The second difference between how these types of components are rendered is that passthru elements cannot be manipulated via a theme. The UIPassthroughTag class does support the getStyleKitFamily method (which is how the theme determines the shared theme ID for each type of component), but it literally just returns null. Since this class does not include a getter or setter for the themeId property that most components share, there is no way to target any passthru element with a theme. When rendering any themable component, the renderer must consult the theme to determine if any property values are impacted based on the default theme ID for that type of component and any custom theme ID which may have been specified for this specific component instance. In contrast, all theme-related processing can simply be skipped for all elements with no namespace.

Neither of these differences are likely to impact performance enough for your users to notice, so in most cases, switching to passthru simply to gain performance benefits is going to be an unnecessary optimization. In apps where you're explicitly setting the page serialization and scope timeout options, and changing as many events as possible to use partial execution, because you're anticipating (or already encountering) a need for atypical speed or scalability, then you'd be well-served by switching to passthru for any elements that are purely structural and not behavioral - in other words, if you don't need to bind SSJS events to the onclick of a div, might as well just use passthru. But thanks to find and replace, it's much faster to remove the xp: from elements that don't need it after you've already gotten the page functional than it is to add it back in on those few elements where you do need the JSFish nature of a component.

Here's where you can achieve far more incremental performance gain: stop using panels and use divs instead - passthru or otherwise. The div component doesn't show up in the palette by default, so most developers just use a panel for every block element because it's readily accessible for dragging onto the page. Don't. Every time a panel is encoded, it checks for a component-specific ACL, and component-specific data sources. If either or both exist, then some other magic happens. For instance, if you've defined a data source local to a panel, the request scope (and, when the data source is initially created, the scope the data is associated with... which, by default, is the view scope for all data sources) must be updated to include pointers to the data source instance. At the end of encoding the panel, it has to check again for a local ACL or data sources so that it can clean up after itself... remove any scope pointers it added, and so forth. Compared to a div, a panel is a complicated beast.

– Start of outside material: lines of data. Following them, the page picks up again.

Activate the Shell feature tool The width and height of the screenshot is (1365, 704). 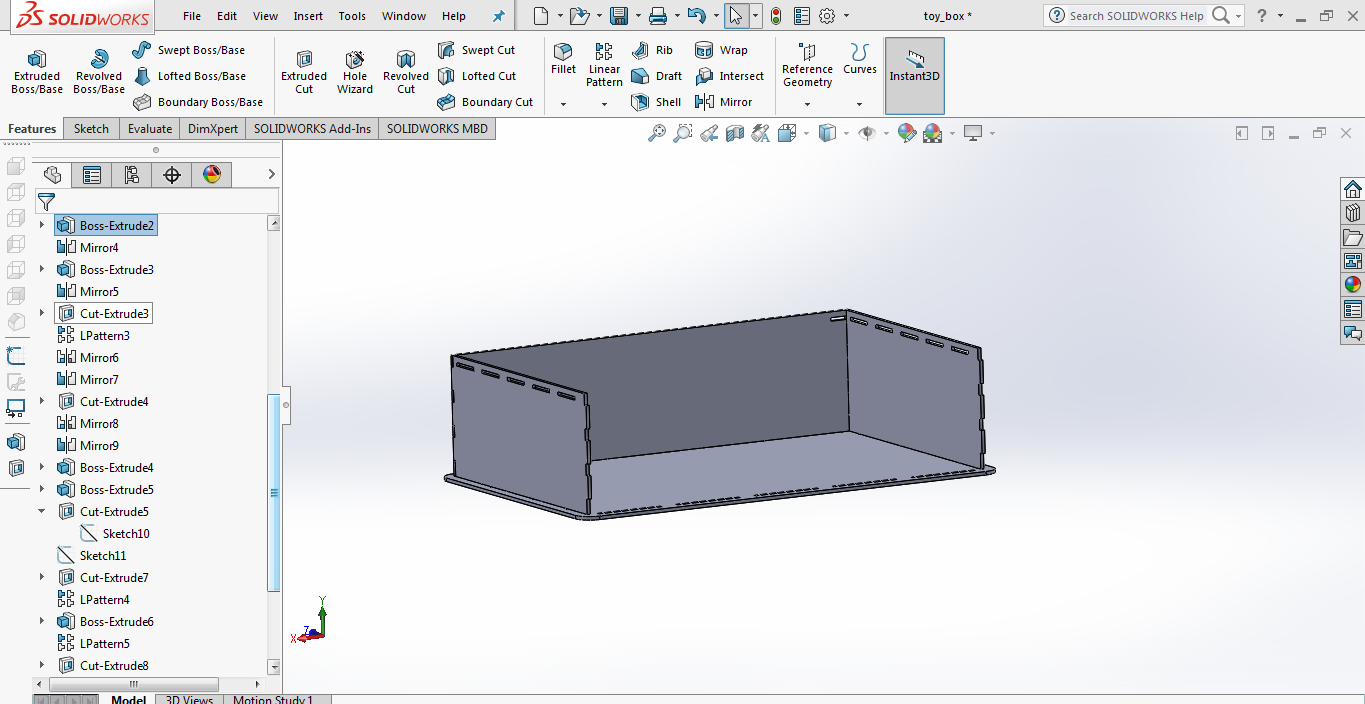[x=656, y=102]
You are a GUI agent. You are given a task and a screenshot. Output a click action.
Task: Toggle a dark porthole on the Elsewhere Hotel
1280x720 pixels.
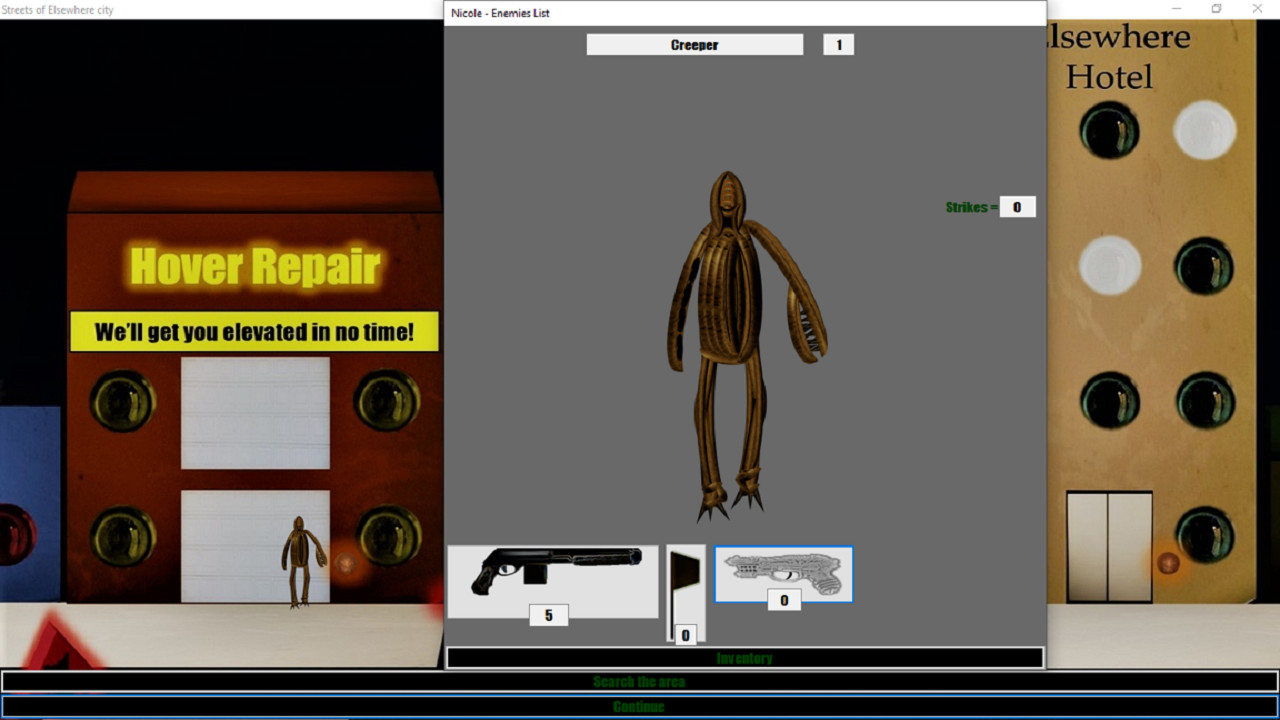pos(1110,131)
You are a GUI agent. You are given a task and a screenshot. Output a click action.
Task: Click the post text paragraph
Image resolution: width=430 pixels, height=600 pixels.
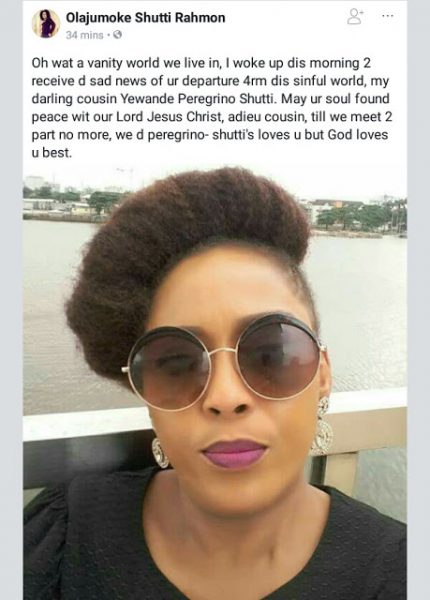pyautogui.click(x=212, y=108)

This differential is still small enough that your users won't notice unless the application is under heavy load, but this is simply a good habit to be in so that you don't have to suddenly change your behavior for one app that needs to be atypically scalable: unless a block element must be a panel, because you need localized data or security, just use a div. Besides, when you get in the habit of using the source tab instead of settling for the visual approximation of the design tab, it's less typing anyway.

Comments

Gravatar Image1 - "the difference between the two is likely around a millisecond each time"

Wrong prefix, my friend. Try "micro." Drop some tags inside a 100,000 element repeat and measure it.

This is not where application optimization is to be achieved.

Gravatar Image2 - In a test where a 10.000 element repeat creating 6 nested components each repeat I timed a difference of 100ms, compared to inline HTML. So yes, "micro". Will blog about it.

Gravatar Image3 - I knew you'd know what actually happens under the hood! It's interesting to know there are more properties available in R9, but I wonder whether best practice should be to use the align attribute or use CSS instead. I guess the former is only better if you're wanting to compute it, same as inline styling vs CSS.

I agree using XP divs is not that common and thanks for some mention somewhere a few years ago that pointed me in their direction. But scoping data and dataContexts to Panels is also probably underused. Further down the rabbit hole we go...!

Gravatar Image4 - Great point about the use of a panel when only a div is needed.